BATALLA, EL CORNETA
UN poco antes de Carnaval hubo en Berga otro espectáculo por el estilo, que hizo estremecerse al país.
Un día del mes de febrero, un corneta de Caballería, a quien llamaban Batalla, se emborrachó con otros dos soldados. Al anochecer salieron de casa alborotados, y al llegar a la avanzada un centinela les dio el alto. Salió el cabo de guardia, y Batalla, furioso, sacó el sable y le dio al cabo un sablazo en la cabeza.
Batalla y sus compañeros comprendieron la gravedad del delito y que si caían en poder del conde los ahorcarían sobre la marcha, y resolvieron presentarse a los liberales. Los tres soldados echaron a correr camino de Cardona.
Al llegar cerca de Serrateix, a Batalla le entró un escrúpulo literario y dijo a sus compañeros: «Yo no me entrego a los enemigos contra los que he peleado siempre. Me vuelvo al campo carlista; pediré al conde de España que me permute la pena de horca por la del fusilamiento».
Los dos soldados pensaron que la decisión de Batalla era una estupidez, y sin hacerle caso se metieron en Cardona.

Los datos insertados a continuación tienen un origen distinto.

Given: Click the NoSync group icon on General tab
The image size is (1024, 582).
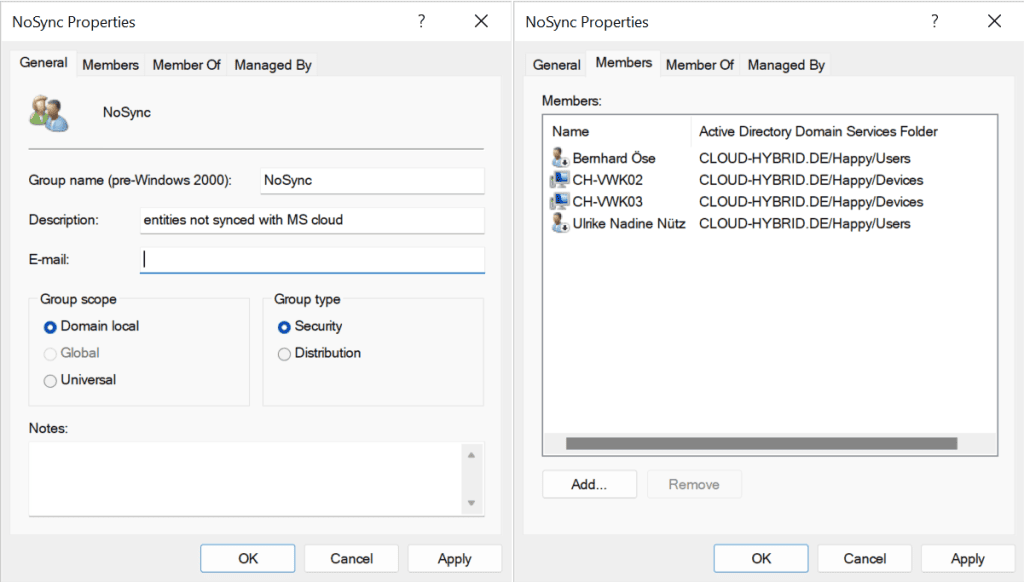Looking at the screenshot, I should (49, 113).
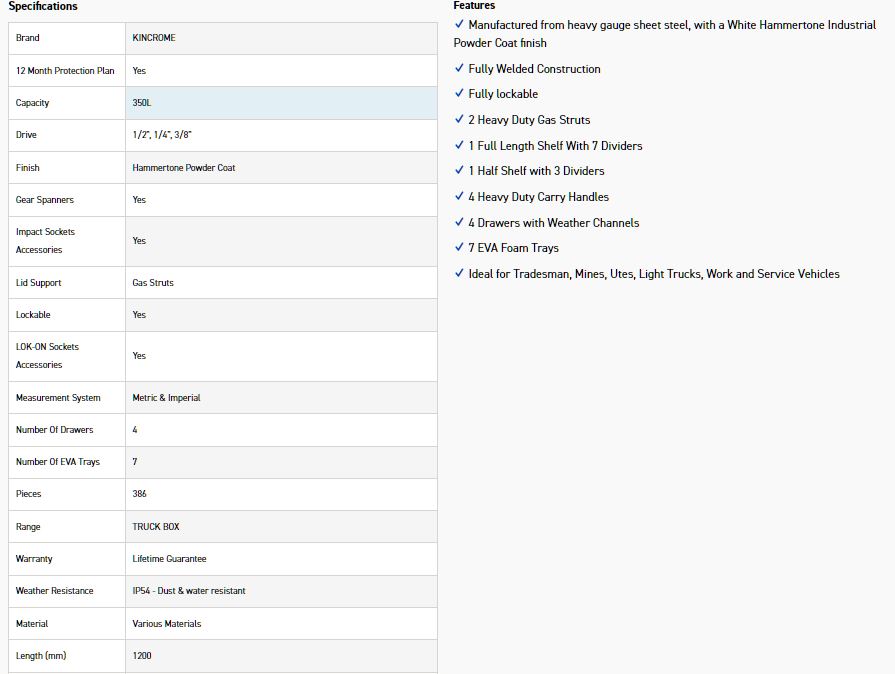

Batalla volvió y se presentó en Caserras. Quizá pensaba que su petición, un tanto dramática y teatral, haría efecto en el conde; pero el general no le dejó hablar y mandó inmediatamente que lo llevaran al sótano y lo pusieran en capilla.
Al momento el conde dio orden para que fueran a buscar al verdugo de Berga, previniéndole que trajera su cuchilla. El ejecutor llegó por la mañana, y el general le mandó que se procurase un tajo de madera parecido al de Berga y lo colocara en el centro de las eras.

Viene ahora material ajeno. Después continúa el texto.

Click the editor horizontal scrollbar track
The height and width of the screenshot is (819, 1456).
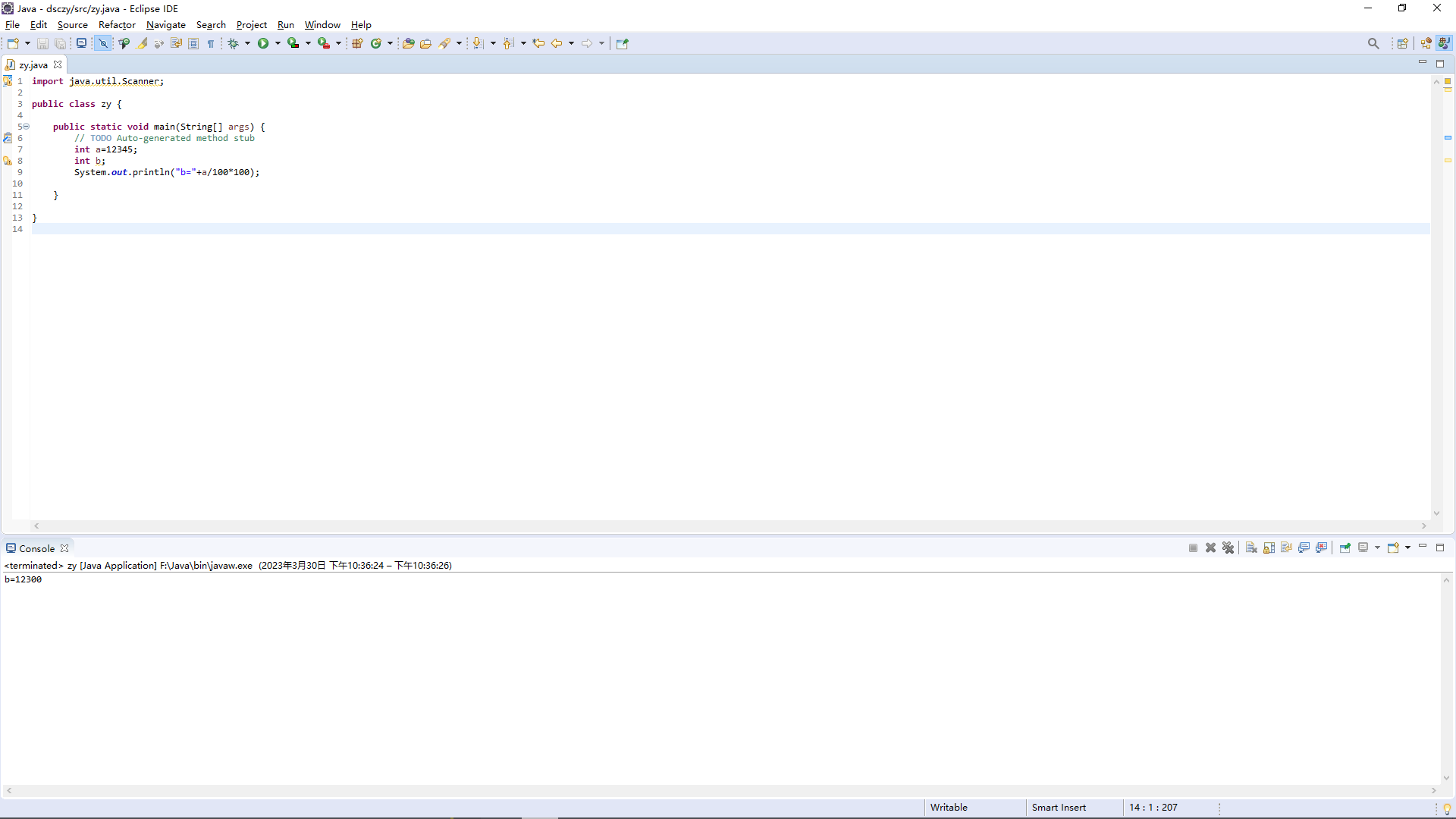coord(728,526)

A media mañana se formó el cuadro con todas las fuerzas de Infantería, Caballería, Artillería y Zapadores, y al lado del tajo y del verdugo se puso el general vestido de gran uniforme, con su bastón de mando.

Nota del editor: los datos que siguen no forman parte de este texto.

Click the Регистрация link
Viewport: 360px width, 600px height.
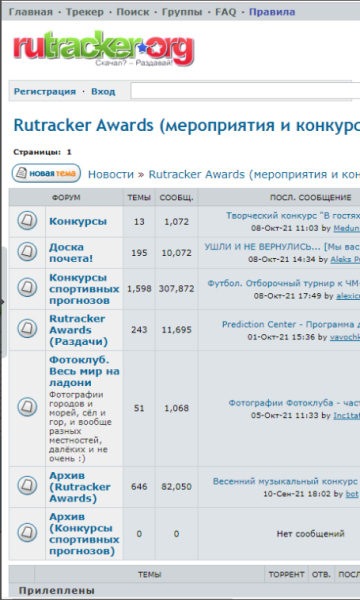45,92
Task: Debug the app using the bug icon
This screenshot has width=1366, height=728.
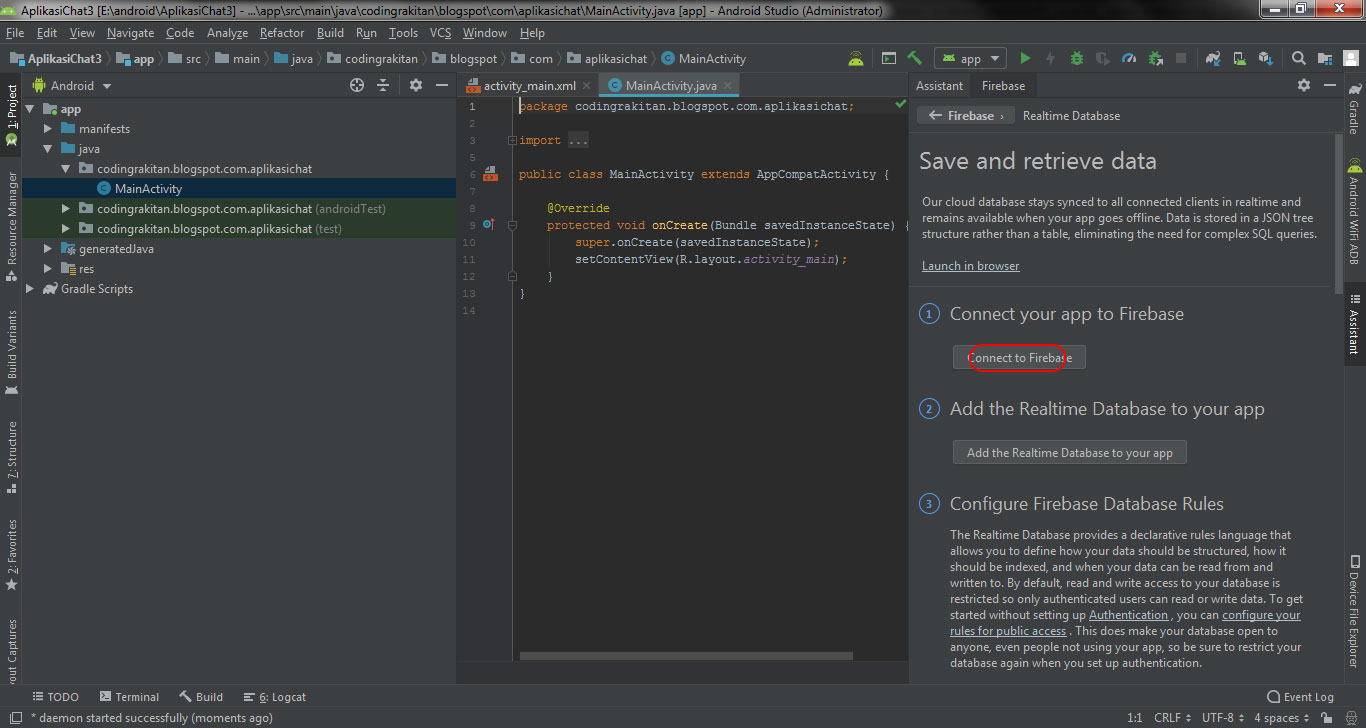Action: pyautogui.click(x=1076, y=58)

Batalla, el soldado desertor, marchó al cuadro entre dos curas, con cierta serenidad, pensando que iba a ser fusilado, porque en Caserras no había horca; pero al ver al verdugo con su hacha y el tajo al lado, dio un grito desgarrador:
—¡Virgen Santísima de Montserrat, amparadme! —grito en catalán.
—Arrodíllate exclamó el conde.
Batalla se arrodilló.
El verdugo le agarró del brazo para ponerle la mano en el tajo, pero el soldado la retiró.
—¡La mano, la mano derecha ahí! —chilló el conde furioso, levantando el bastón, rojo de ira.
—¡Por Dios, por Dios!. ¡Que me fusilen! —clamó Batalla.
—¡Ahí, la mano ahí! —volvió a gritar el conde. El soldado puso la mano y el verdugo se la corto de un golpe.
Batalla comenzó a saltar, vociferando, echando sangre a borbotones por el muñón. El conde de España chilló hasta ponerse morado y obligó al desdichado desertor a poner la cabeza en el tajo.
El verdugo, trastornado por tantos gritos, tuvo que dar diez o doce hachazos sobre el cuerpo del soldado y mientras se retorcía en el suelo, hasta separar la cabeza del cuerpo.
El espectáculo fue verdaderamente repugnante, y más repugnante aún quizá el que ninguno se atreviera a protestar.
Muchos de los soldados estuvieron a punto de desmayarse, y otros volvieron pálidos y desencajados a sus cuarteles.
El conde mandó después de la ejecución descuartizar el cadáver y colocar los pedazos y la cabeza en las avenidas del pueblo.
La noticia de la ejecución de Batalla produjo un profundo terror en Berga.
—Pero este hombre está loco —dijo Hugo.
—No hable usted de eso en la calle —le recomendó Susana.
Como siempre, el conde se manifestó contradictorio, y al día siguiente de la ejecución hizo que uno de sus oficiales se presentara a la madre de Batalla, por si necesitaba algo. Al menos, así se contó en el pueblo.
Hugo dijo en casa que tenía que hablar con el verdugo, pero Mestres le aconsejó que no lo hiciera; podía ser para él muy peligroso.